— BEGIN GIVEN PASSAGE —
In February 2009, the government of Austria announced a change in private-sector financial support.



  • 1 harmful
  • 0 neutral
  • 0 liberalising


the letter from the EC to Austria - Brussels, 14.04.2009 C (2008) 2967. Available from < >

Inception date: 01 Mar 2009 | Removal date: open ended

Capital injection and equity stakes (including bailouts)

 On 13 February 2009, Austria notified a rescue aid destined to the firm Eybl Austria Gmbh ("Eybl Austria"), a company active in the manufacturing of textiles.
The entity receiving the rescue aid is the company Eybl Austria, employing 405 persons located in Krems and Gmünd, both in Niederösterreich. Eybl Austria is a limited liability company and is a 100% subsidiary of the Eybl International AG. Eybl Austria itself has four subsidiaries, Eybl Deutschland GmbH, Eybl Development GmbH, Eybl Automotive Romania s.r.l. and Eybl Hungaria Textilipari Kft.
The notified rescue aid measure at stake is a rescue by the Land Niederöstereich for a loan of EUR 2 million to Eybl Austria to cover a loan for its current liquidity needs.
— END GIVEN PASSAGE —
Please reproduce, word for word, the part of the Eybl Austria rescue aid text that opens with the words containing "The entity receiving" and closes with "current liquidity needs.".
— BEGIN DATA —
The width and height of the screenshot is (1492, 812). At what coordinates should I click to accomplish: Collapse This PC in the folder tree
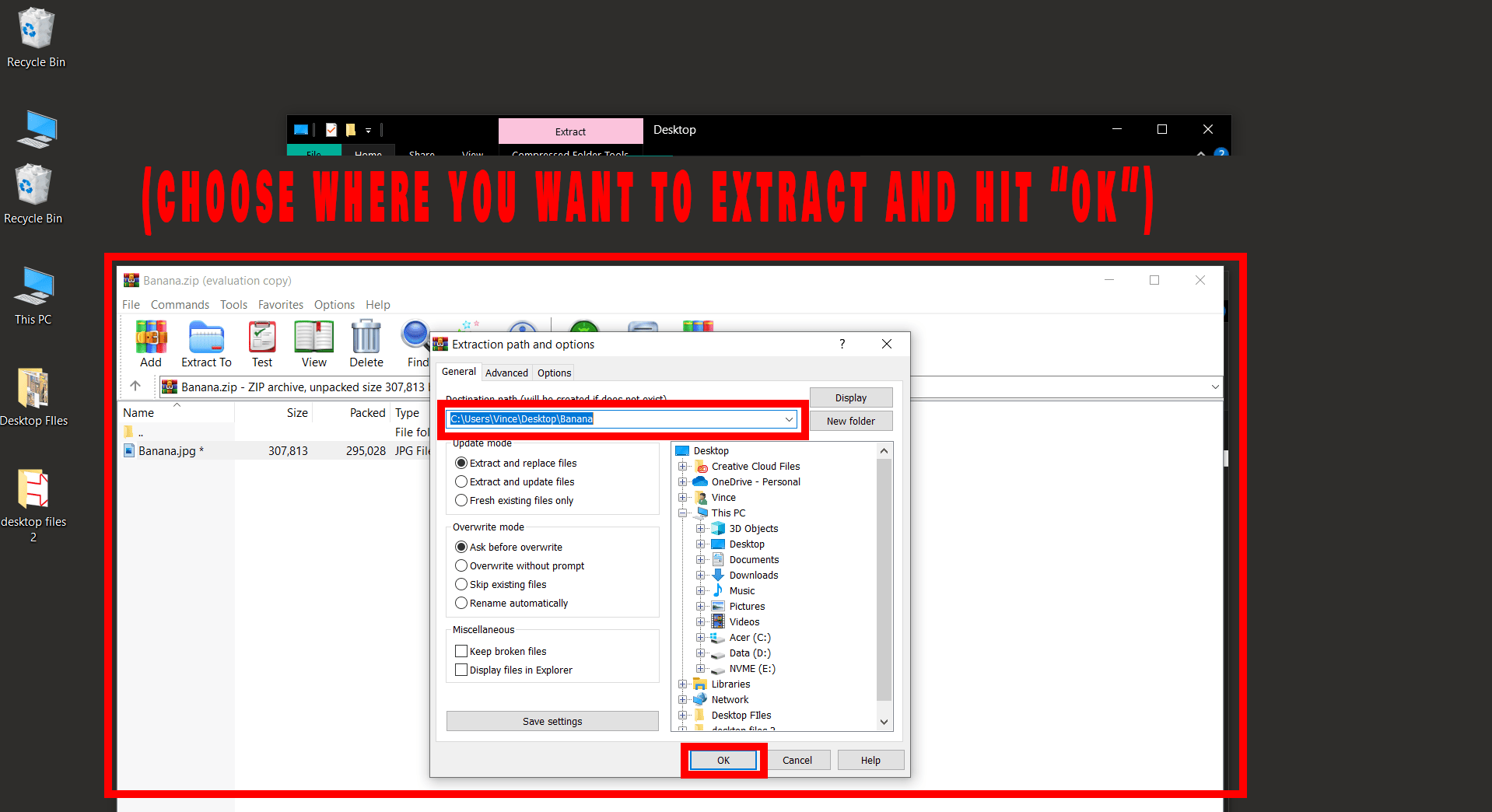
— END DATA —
FINAL RESULT =
The entity receiving the rescue aid is the company Eybl Austria, employing 405 persons located in Krems and Gmünd, both in Niederösterreich. Eybl Austria is a limited liability company and is a 100% subsidiary of the Eybl International AG. Eybl Austria itself has four subsidiaries, Eybl Deutschland GmbH, Eybl Development GmbH, Eybl Automotive Romania s.r.l. and Eybl Hungaria Textilipari Kft.
The notified rescue aid measure at stake is a rescue by the Land Niederöstereich for a loan of EUR 2 million to Eybl Austria to cover a loan for its current liquidity needs.